_Input data:_
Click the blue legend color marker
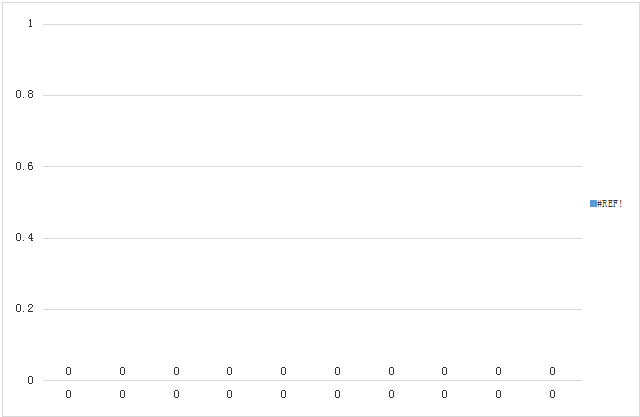640x417 pixels. coord(593,204)
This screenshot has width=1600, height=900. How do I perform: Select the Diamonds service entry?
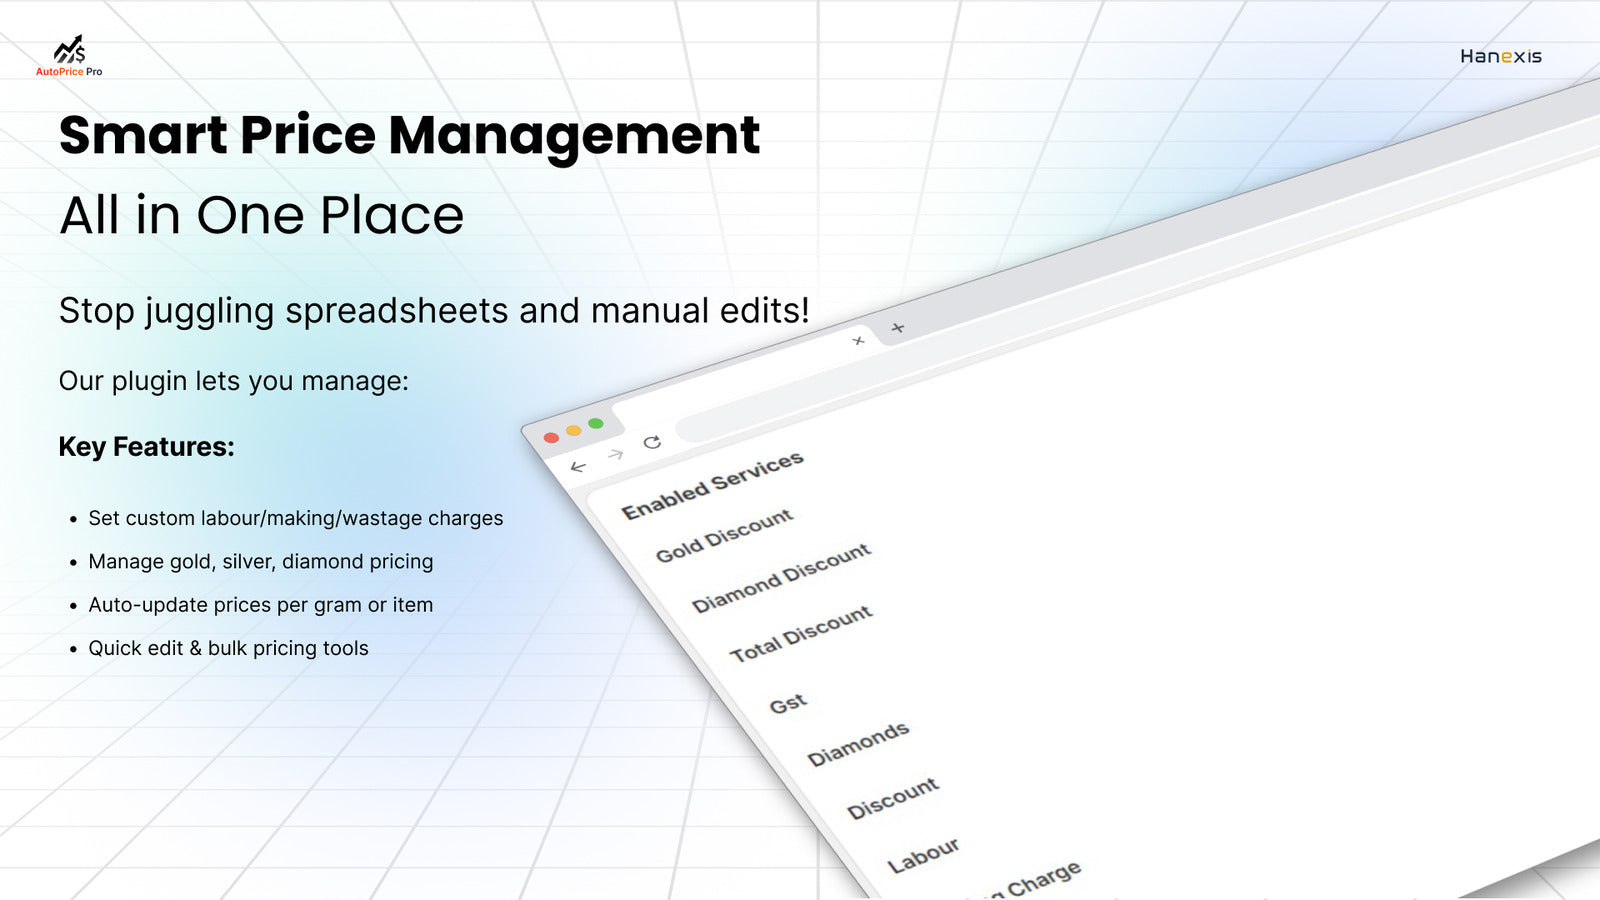tap(858, 744)

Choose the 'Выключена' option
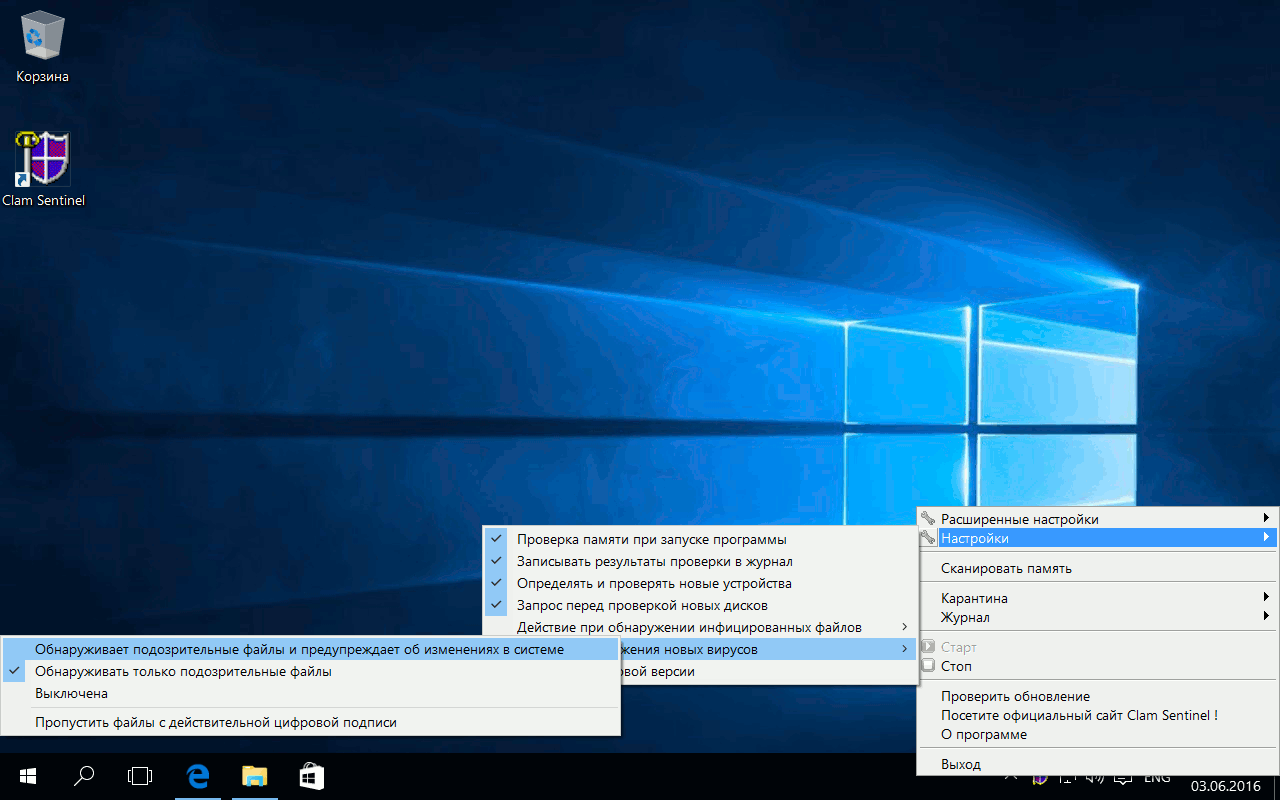click(72, 693)
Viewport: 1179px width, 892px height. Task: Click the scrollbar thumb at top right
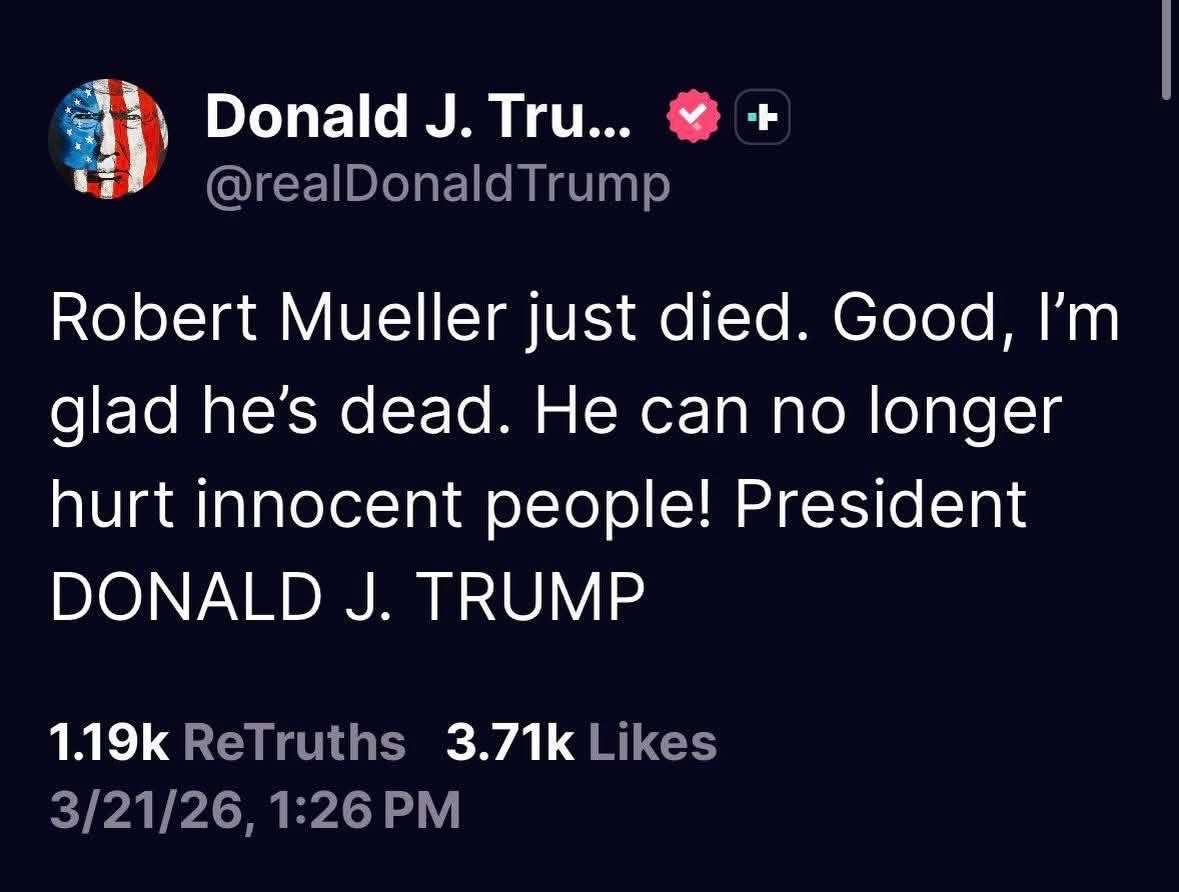coord(1166,50)
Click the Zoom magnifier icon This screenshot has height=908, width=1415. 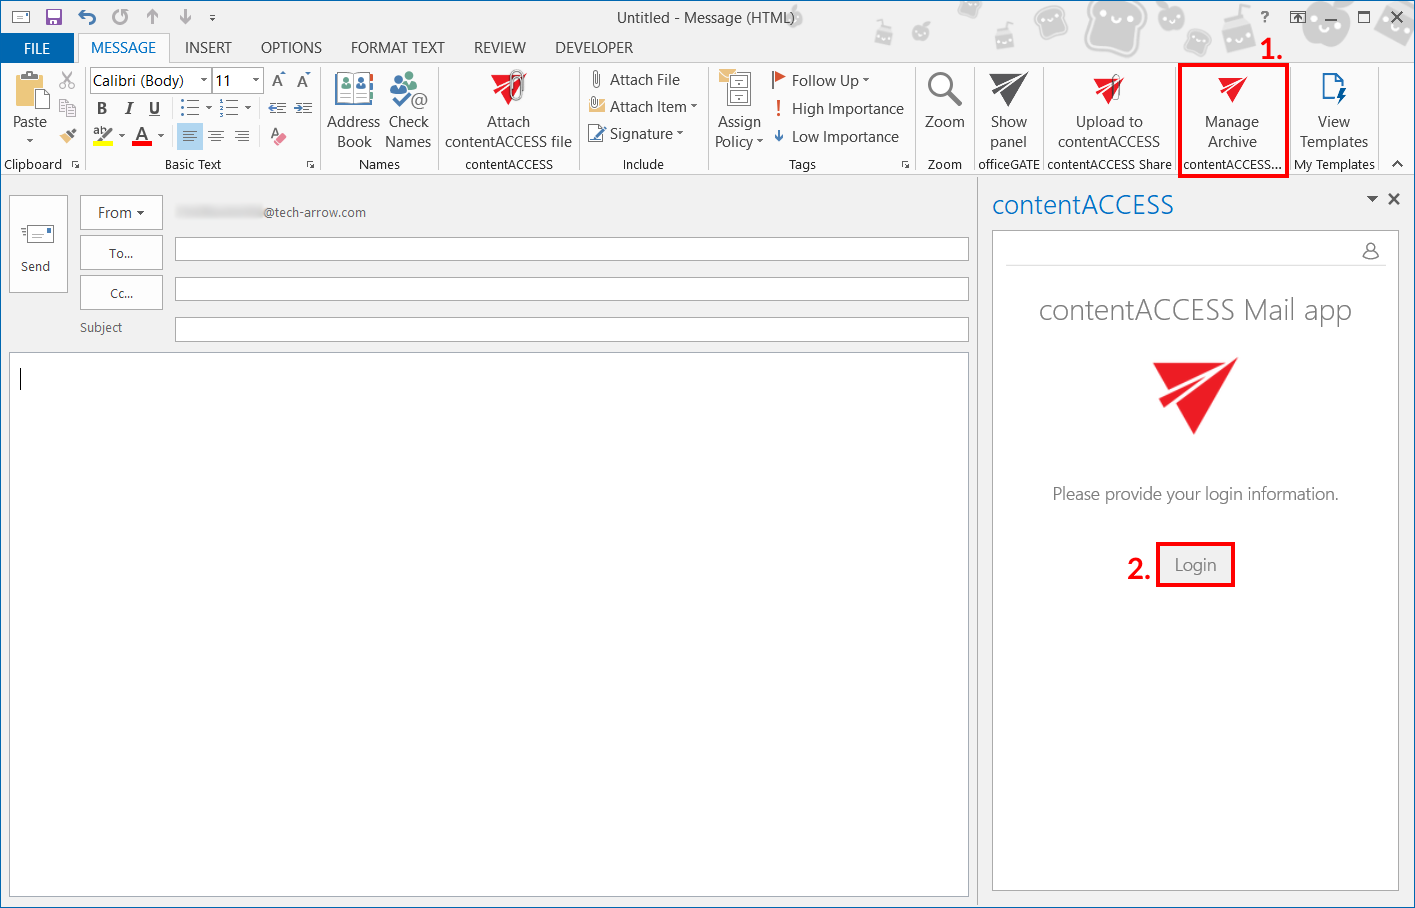[x=944, y=90]
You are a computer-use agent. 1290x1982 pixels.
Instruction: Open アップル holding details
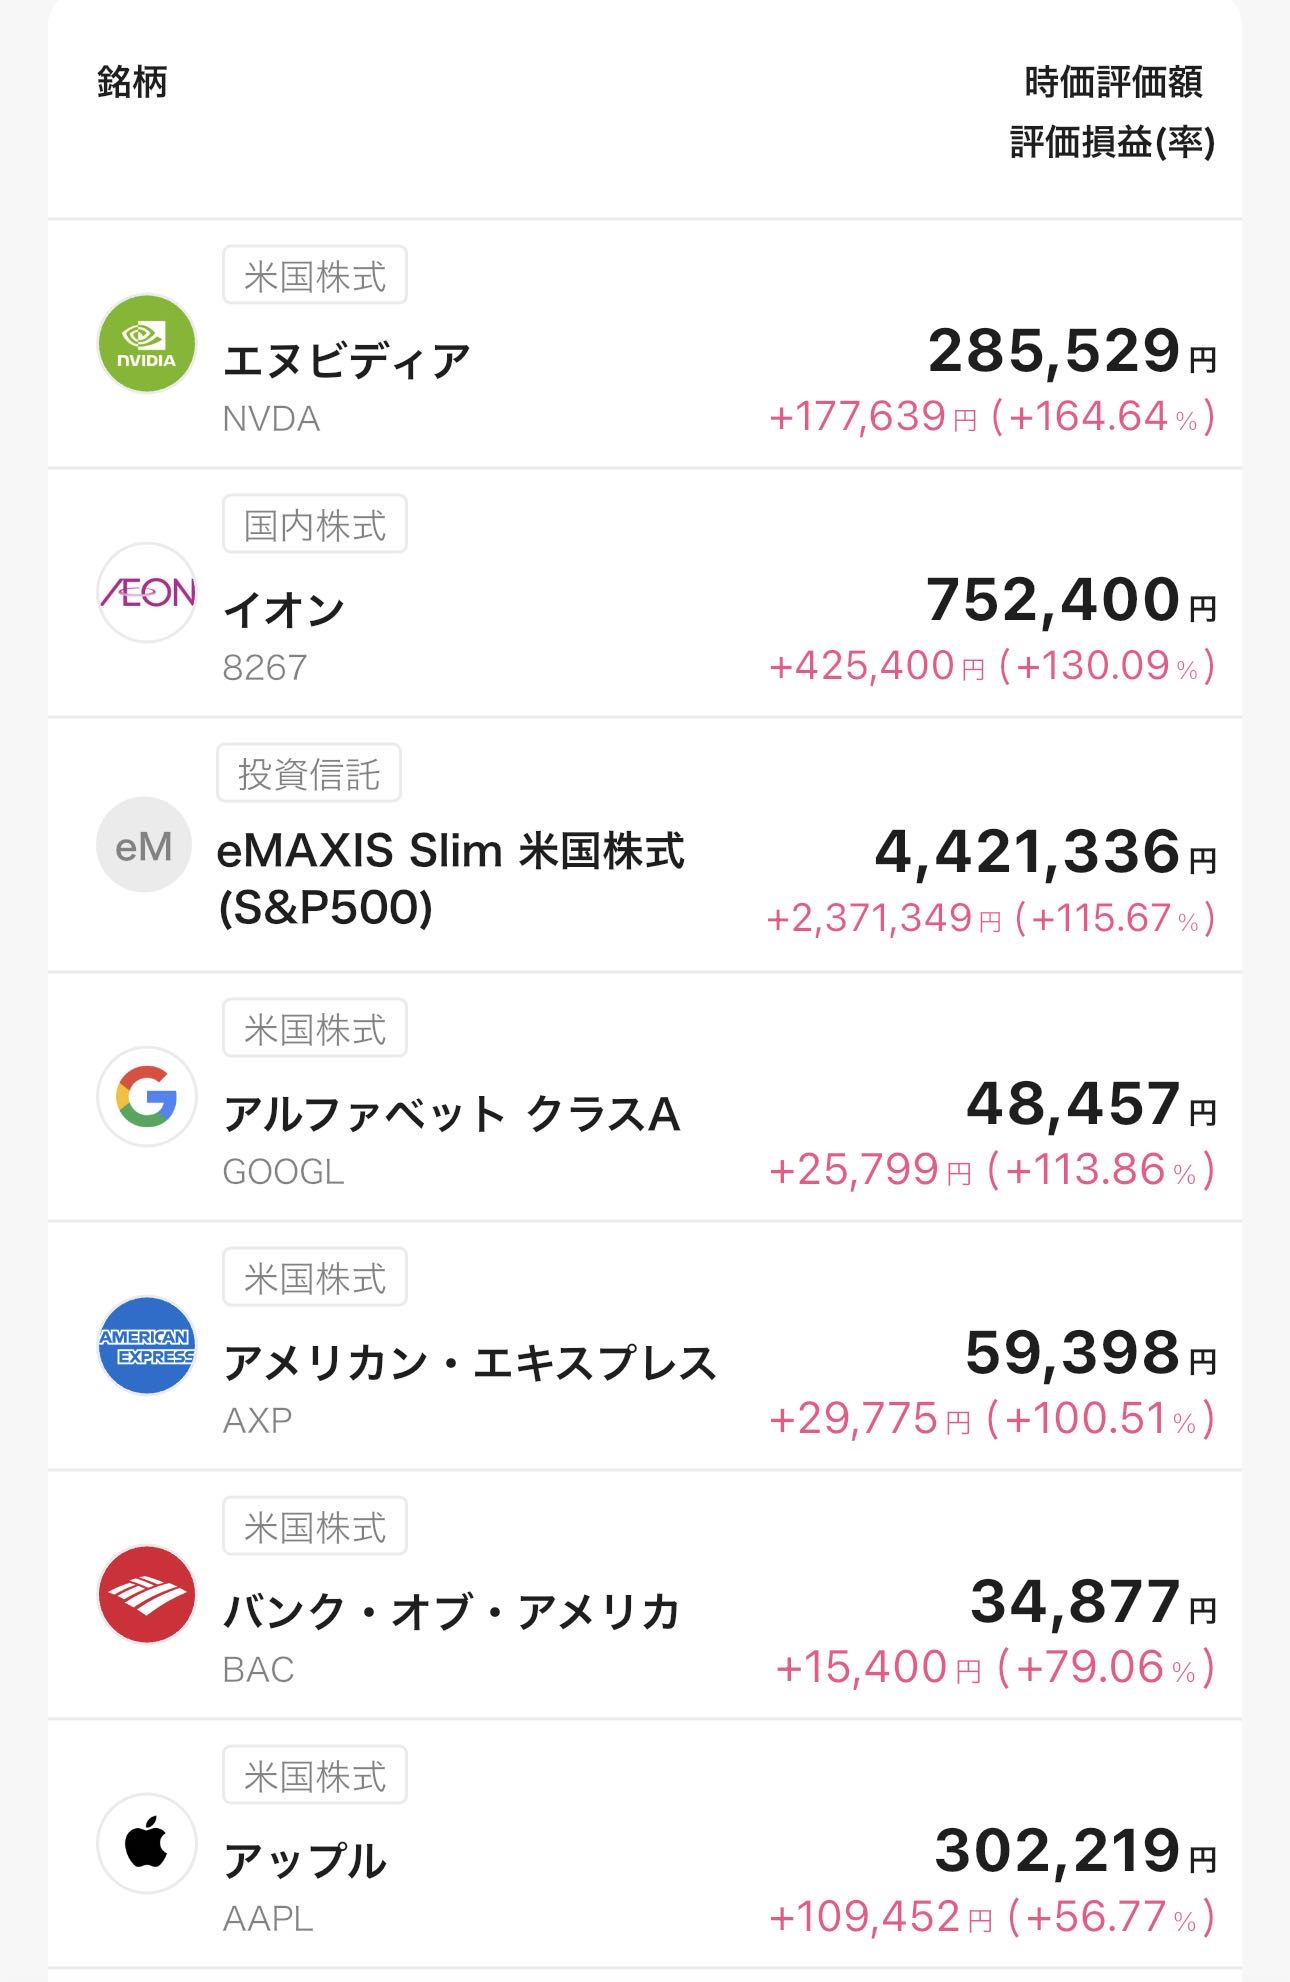(304, 1861)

_Given instruction:_ Starting at the line that contains "You are a computer-use" and continuing through the last line of the entries above, give those lines as a JSON list of strings, one string per line, with blank lines left out. Leave the pictures out of the answer.

_Response below:_
[
  "You are a computer-use agent. 1290x1982 pixels.",
  "Instruction: Open アップル holding details",
  "(304, 1861)"
]